• [The problem]: After locating the line containing "Collapse the Session list disclosure triangle" in the entries below, please write out that line and the rest through the end exactly. Omit pictures.

• [Data listing]:
⁂
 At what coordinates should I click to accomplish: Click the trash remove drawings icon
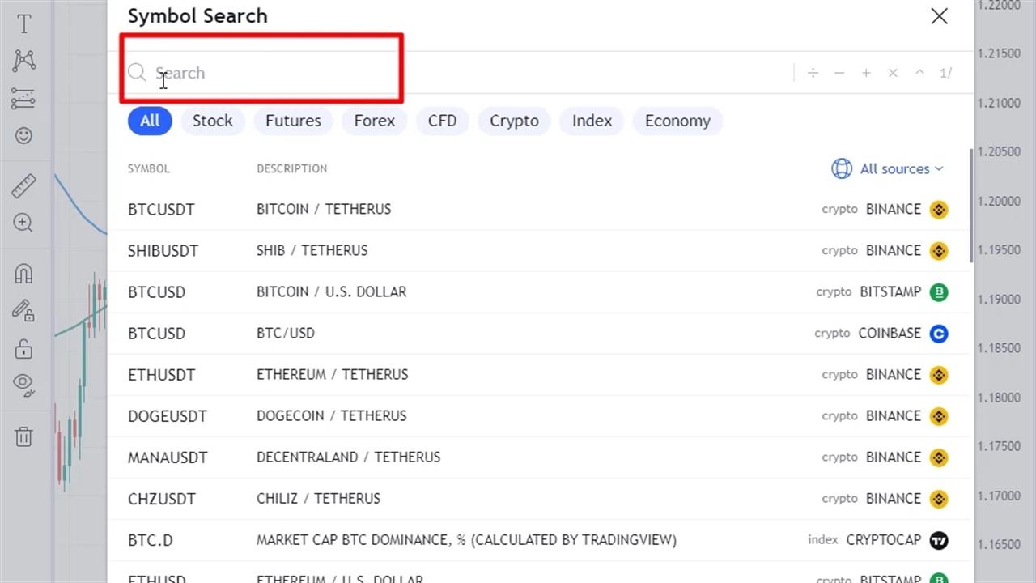pos(23,437)
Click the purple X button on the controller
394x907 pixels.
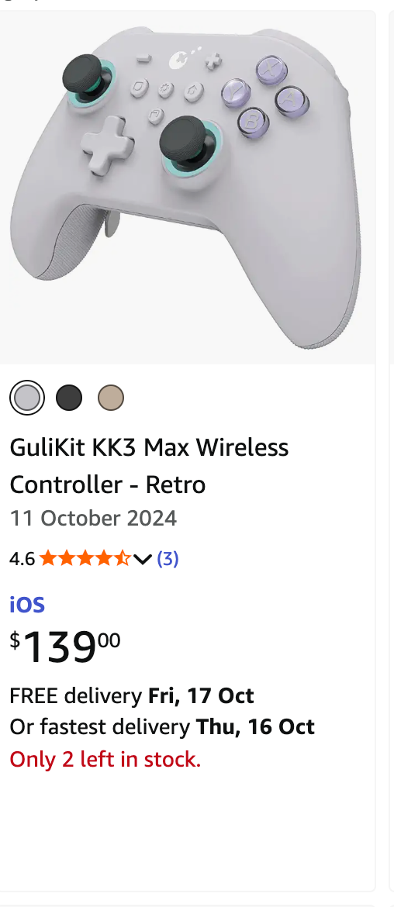(271, 70)
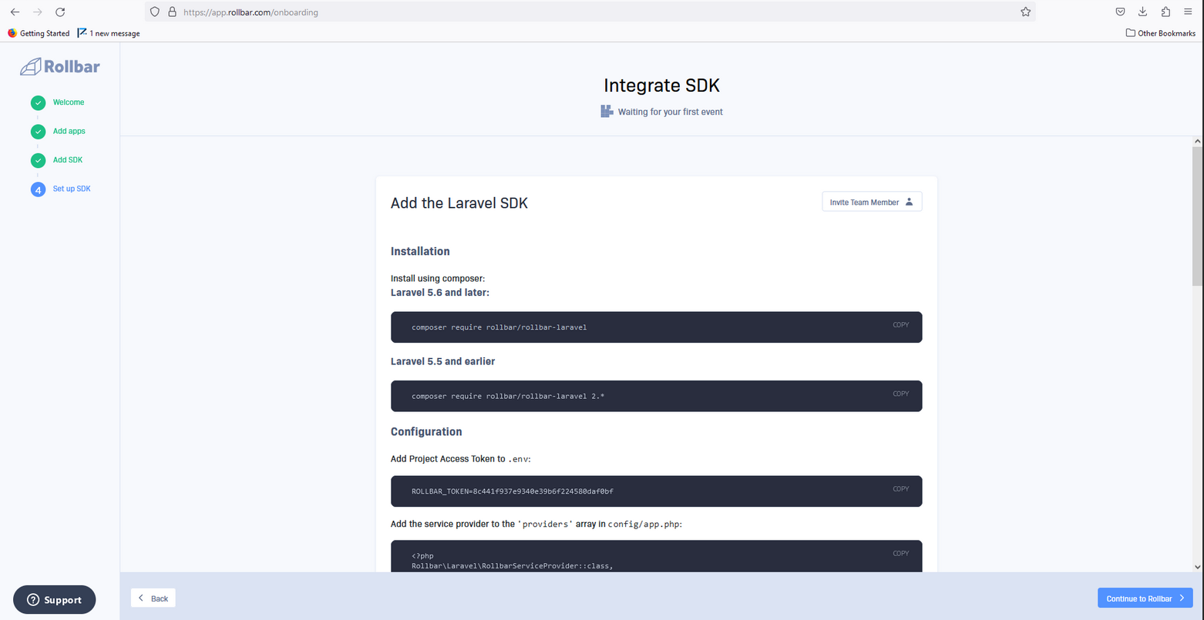The height and width of the screenshot is (620, 1204).
Task: Copy the rollbar-laravel 2.* composer command
Action: [900, 394]
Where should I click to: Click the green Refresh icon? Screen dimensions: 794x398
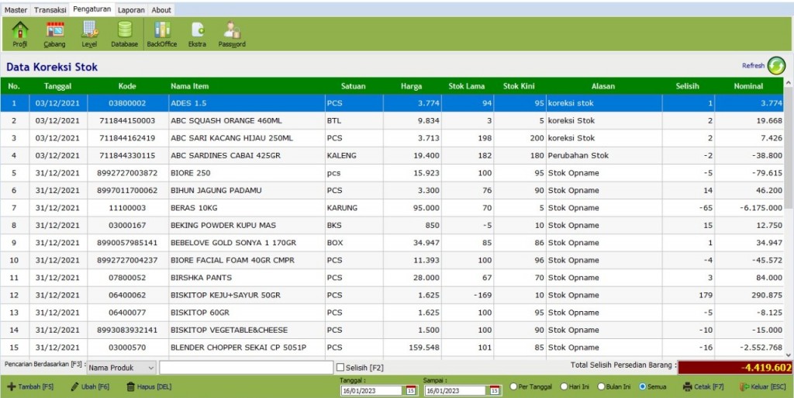[775, 66]
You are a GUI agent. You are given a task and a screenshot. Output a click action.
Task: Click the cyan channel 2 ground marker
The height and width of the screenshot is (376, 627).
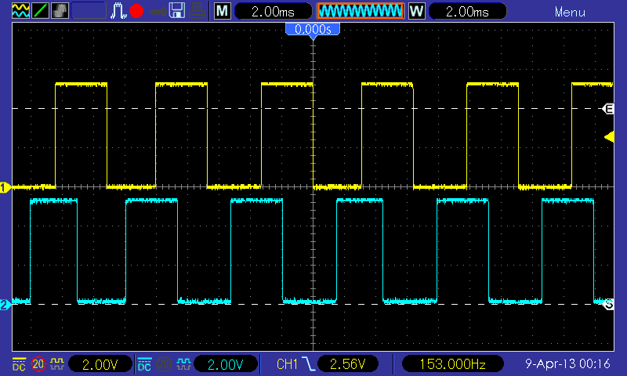pos(5,304)
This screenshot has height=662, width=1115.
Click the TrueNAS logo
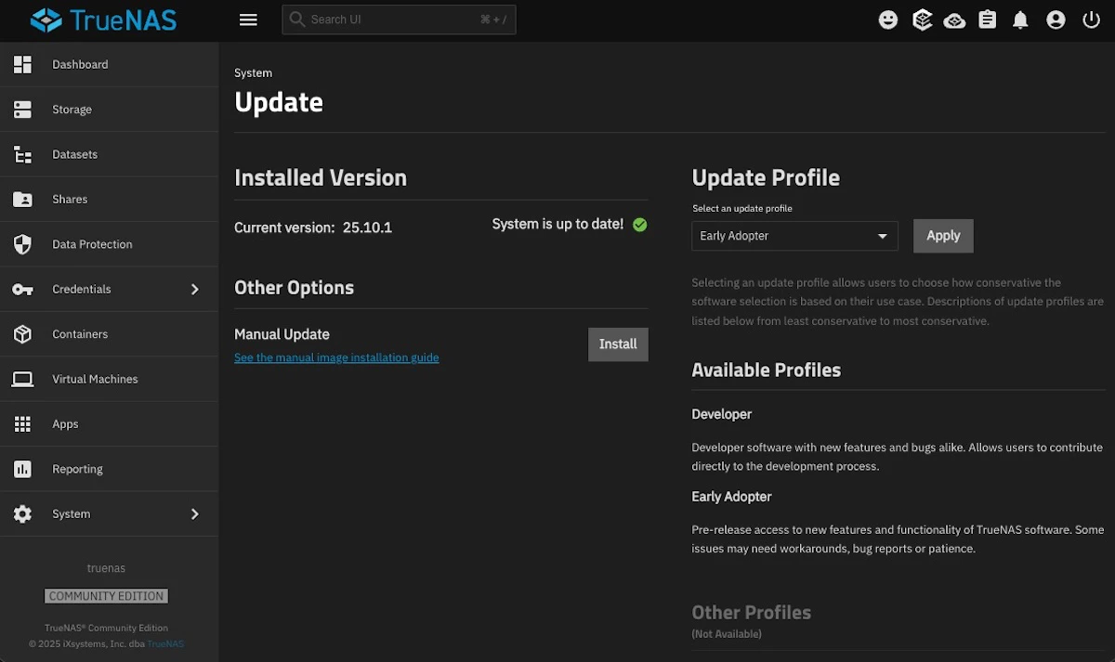[x=102, y=19]
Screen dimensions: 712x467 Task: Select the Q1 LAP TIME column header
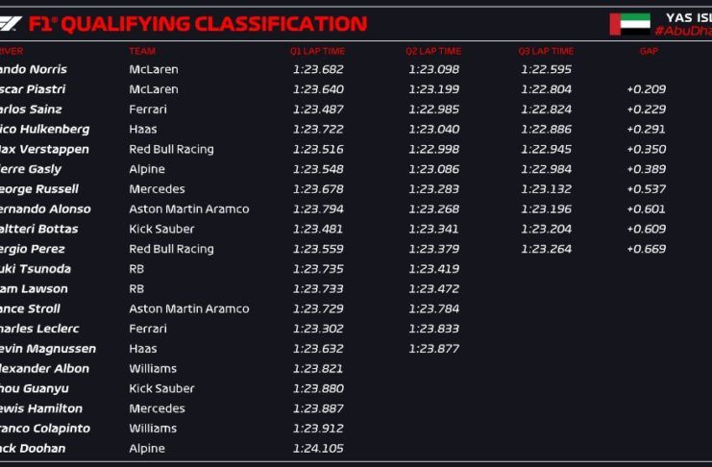click(317, 51)
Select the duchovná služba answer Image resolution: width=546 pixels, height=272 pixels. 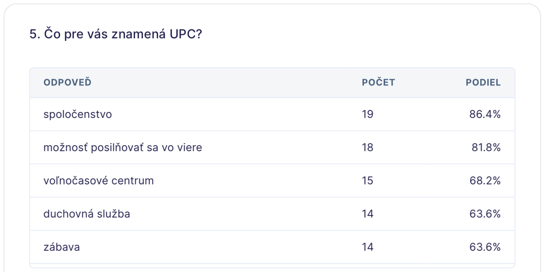(87, 214)
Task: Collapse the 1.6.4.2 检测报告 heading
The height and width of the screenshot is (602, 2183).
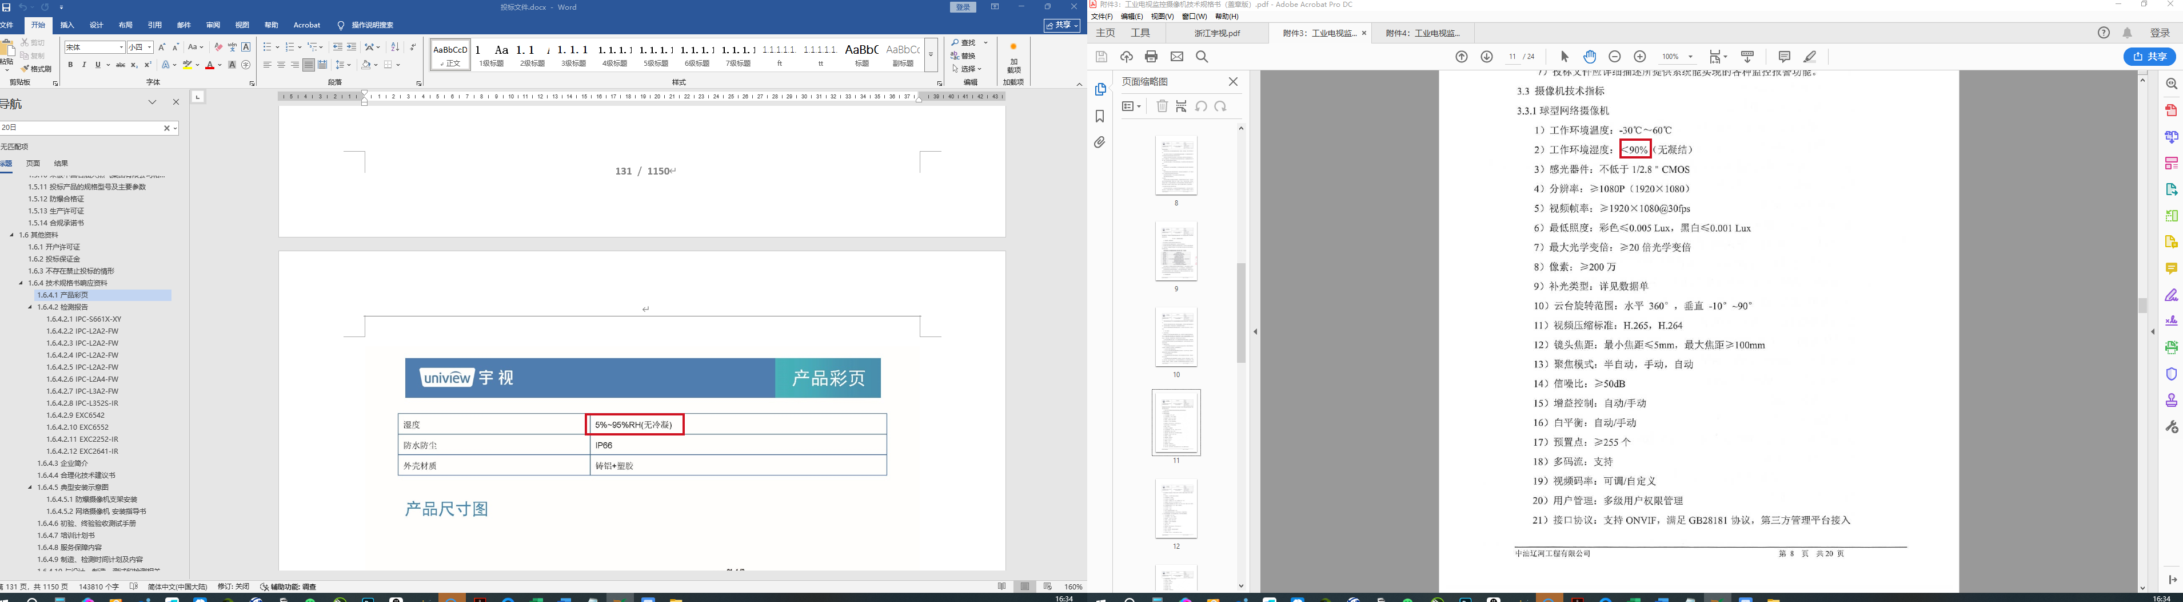Action: (x=31, y=307)
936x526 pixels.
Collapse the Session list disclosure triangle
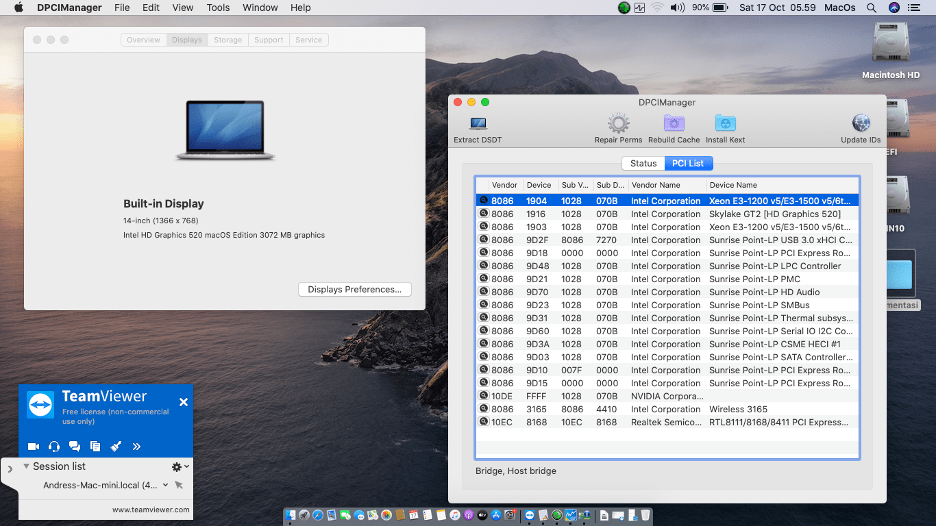(26, 466)
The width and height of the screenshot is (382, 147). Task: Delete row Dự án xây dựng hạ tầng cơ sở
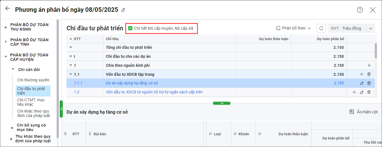[369, 83]
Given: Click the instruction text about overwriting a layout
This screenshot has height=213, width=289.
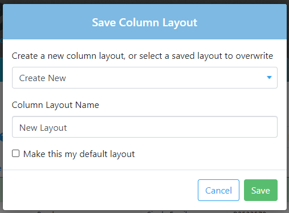Looking at the screenshot, I should 143,56.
⁂
• [Problem solution]:
Collapse the Session list disclosure triangle
(26, 466)
The width and height of the screenshot is (382, 147). Task: Delete row Dự án xây dựng hạ tầng cơ sở
[369, 83]
Given: Click the instruction text about overwriting a layout
This screenshot has height=213, width=289.
Looking at the screenshot, I should 143,56.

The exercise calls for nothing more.